Avant d’être une pizzeria de Gratianopolis, Il Vesuvio, comme le nomment les autochtones, fut un excellent moyen de conservation des livres antiques – en fait, le meilleur jamais trouvé à ce jour. Le procédé, si simple que c’est miracle s’il ne fut jamais copié par des industriels chinois, consistait à déposer sur une bibliothèque une bonne couche de fange volcanique, préalablement chauffée à environ 300° Celsius. Ce n’est pas Pison qui nous contredira. Pison ? Oui, le tétracélèbre Pison, primo en tant que beau-père de Jules César, secundo en tant que propriétaire d’une chouette villa à Herculanum, tertio parce que cette villa comprenait une bibliothèque pleine de papyri (d’où son nom de Villa des papyri), et quarto parce qu’elle eut la bonne idée de se laisser ensevelir sous les boues du Vésuve en l’an 79.
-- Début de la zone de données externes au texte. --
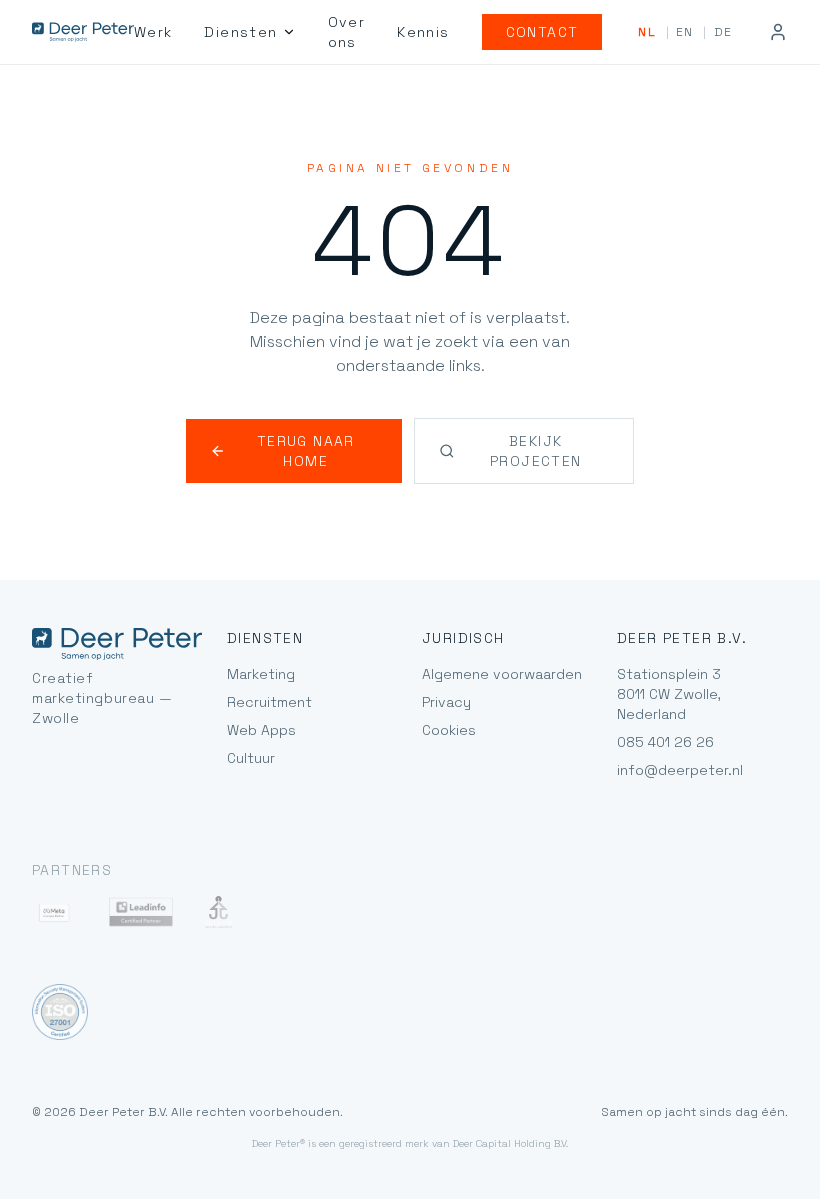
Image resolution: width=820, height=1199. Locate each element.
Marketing (261, 674)
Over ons (347, 32)
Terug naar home (306, 451)
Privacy (446, 702)
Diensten (240, 32)
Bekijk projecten (536, 451)
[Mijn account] (778, 32)
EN (684, 32)
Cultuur (251, 758)
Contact (542, 32)
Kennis (423, 32)
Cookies (449, 730)
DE (723, 32)
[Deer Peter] (83, 32)
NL (646, 32)
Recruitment (269, 702)
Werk (153, 32)
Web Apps (261, 730)
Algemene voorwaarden (502, 674)
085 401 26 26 (665, 742)
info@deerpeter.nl (680, 770)
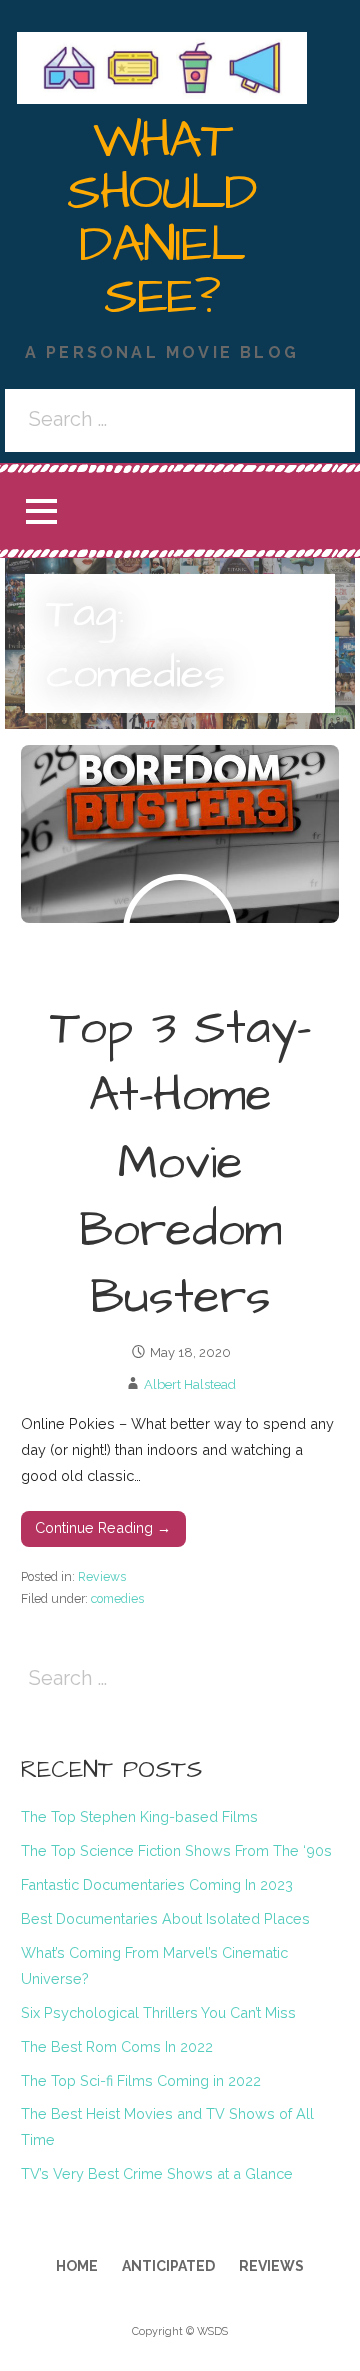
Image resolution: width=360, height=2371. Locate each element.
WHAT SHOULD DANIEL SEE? (162, 219)
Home (77, 2266)
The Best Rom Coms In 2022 (117, 2046)
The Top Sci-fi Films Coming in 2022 (141, 2080)
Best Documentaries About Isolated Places (165, 1918)
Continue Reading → (103, 1527)
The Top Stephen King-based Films (139, 1816)
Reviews (102, 1576)
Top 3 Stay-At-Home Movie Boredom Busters (180, 1163)
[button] (41, 511)
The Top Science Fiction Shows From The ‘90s (176, 1850)
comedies (117, 1598)
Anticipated (168, 2266)
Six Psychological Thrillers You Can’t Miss (158, 2012)
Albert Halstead (190, 1384)
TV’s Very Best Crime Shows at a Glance (157, 2173)
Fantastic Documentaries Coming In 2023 (157, 1884)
À partir de 1750, des fouilles permirent de découvrir 1838 gros cigares cubains usagés. On en fuma, on en jeta bêtement une cinquantaine, avant de comprendre qu’il s’agissait là d’authentiques livres romains bien conservés. Le « procédé Vesuvio » souffrait d’un seul défaut : il rendait la lecture des rouleaux impossible. Divers techniques furent expérimentées, détaillées par Daniel Delattre dans son édition de Philodème de Gadara (t. I, p. LVI-LXXVII). L’érudit éditeur, en 2007 ap. J.-C., n’était pas très optimiste quant aux possibilités de pouvoir, un jour, accéder au contenu des rouleaux.

Or, il y a du nouveau. La méthode inventée par le Père Piaggio au XVIIIe siècle, qui permettait d’ouvrir millimètre par millimètre les rouleaux sans les détruire (compter trois mètres par an en moyenne), est désormais caduque. Une technique non invasive d’imagerie par rayons X à contraste de phase, utilisée au synchrotron européen de Grenoble, permet une lecture virtuelle des rouleaux. Deux d’entre eux ont déjà été imagés, pour un travail de cinq heures par rouleau. Grand est désormais l’espoir de découvrir des textes inédits de l’école d’Épicure, dont Philodème était le disciple.

 

C’est pourquoi Gratianopolis (aujourd’hui Grenoble), avec ses pizzerias, son synchrotron, sans oublier Pierre Gassendi qui y écrivit en 1624 une somme contre les aristotéliciens, est en passe de devenir la capitale mondiale de l’épicurisme. Quant à la Villa des papyri d’Herculanum, on peut en admirer une réplique à Los Angeles, construite aux dépens du milliardaire J. Paul Getty. Elle abrite un musée doté d’un budget annuel de cent millions de sesterces étasuniens (en abrégé : $). Ne lui manque tout au plus qu’une bonne couche de fange vésuvienne pour être tout-à-fait conforme à l’original.   

 

 

 

Bibliographie

PHILODEME de GADARA, Sur la musique ; éd. et tr. Daniel Delattre, « Collection des Universités de France », Les Belles Lettres, Paris, 2007.

SOBOCINSKI (Aurélie), « Des papyrus antiques carbonisés déchiffrés à la lumière des rayons X », Le Monde, 22 janvier 2015, p. 8.